On avait dit au vicaire tout à fait par hasard « Vous devriez faire de la poésie » et le vicaire avait composé un poème, entre autres,dont les deux premiers vers étaient :
« J'aime la bonne soupe
Le soir après les vêpres »
Il la montra au curé qui lui dit : « Pour la première fois, ce n'est pas mal cette histoire de soupe ; mais ça ne rime pas et ça n'a pas de rythme. A mon avis, si vous n'alliez pas si souvent à la ligne, ça serait de la prose ».

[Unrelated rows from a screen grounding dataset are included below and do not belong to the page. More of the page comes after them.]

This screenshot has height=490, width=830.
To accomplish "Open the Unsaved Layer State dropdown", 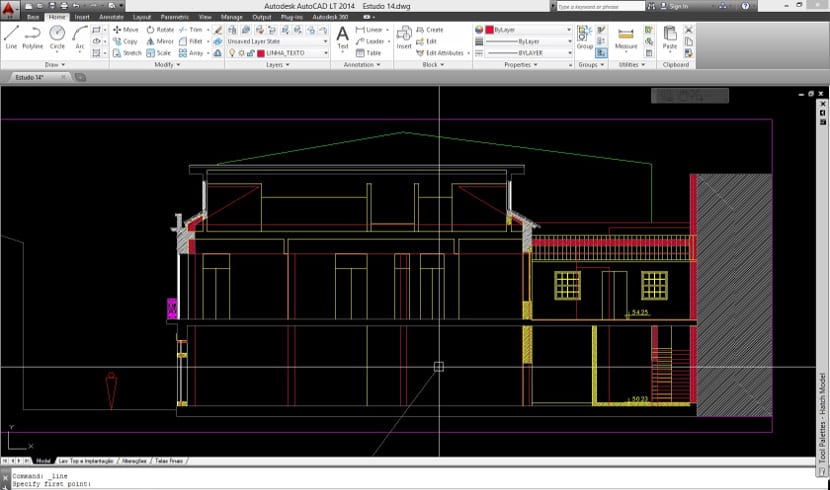I will point(280,41).
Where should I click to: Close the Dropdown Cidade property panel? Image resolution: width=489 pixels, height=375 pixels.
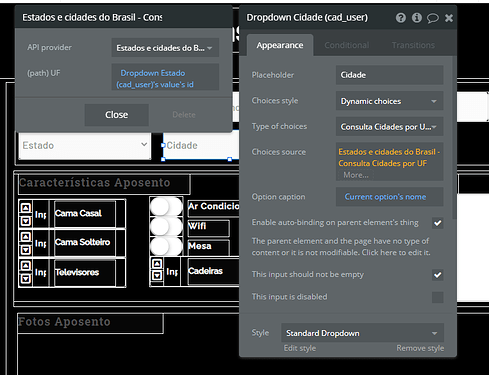click(x=449, y=18)
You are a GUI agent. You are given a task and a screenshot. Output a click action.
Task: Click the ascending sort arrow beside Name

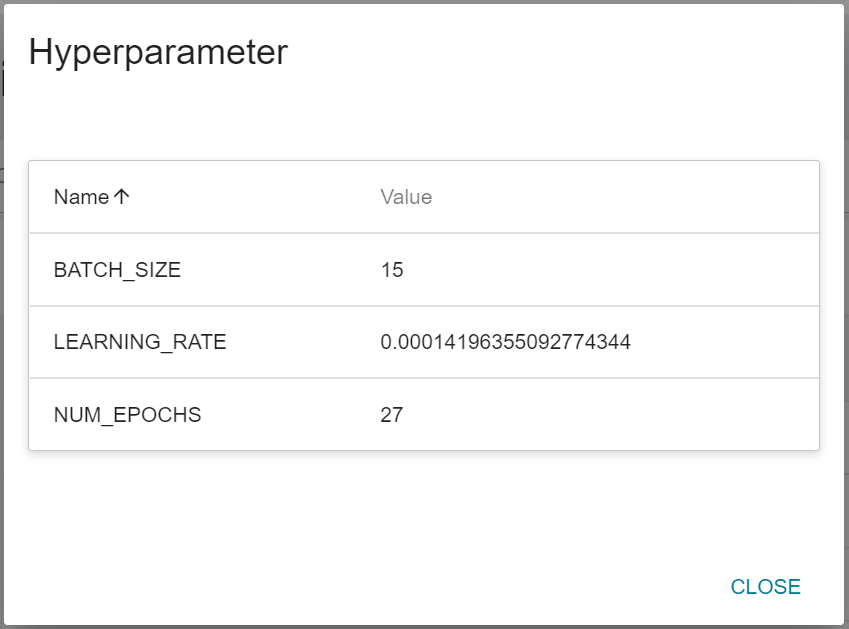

Et le vicaire concéda qu'il pourrait introduire quelque coupe. « Une coupe de vin ça n'est pas déplacé dans un bon repas et ça rime avec soupe. C'est ennuyeux pour les vêpres, dit-il, je ne vois que cèpes, mais il manque un « r ». Est-ce permis? Ou alors lèpres, mais comment introduire ce mot dans un morceau si joyeux? »
« Voyez-vous, fit le curé, c'est là la difficulté de la poésie. »
Et le vicaire haussant les épaules conclut « c'est un genre faux », et n'en écrivit plus jamais d'autre.
Référence « 128 poèmes composés en langue française de Guillaume Apollinaire à 1868 »choisis et présentés par Jacques Roubaud, (pièce N° 96) Gallimard, 1996.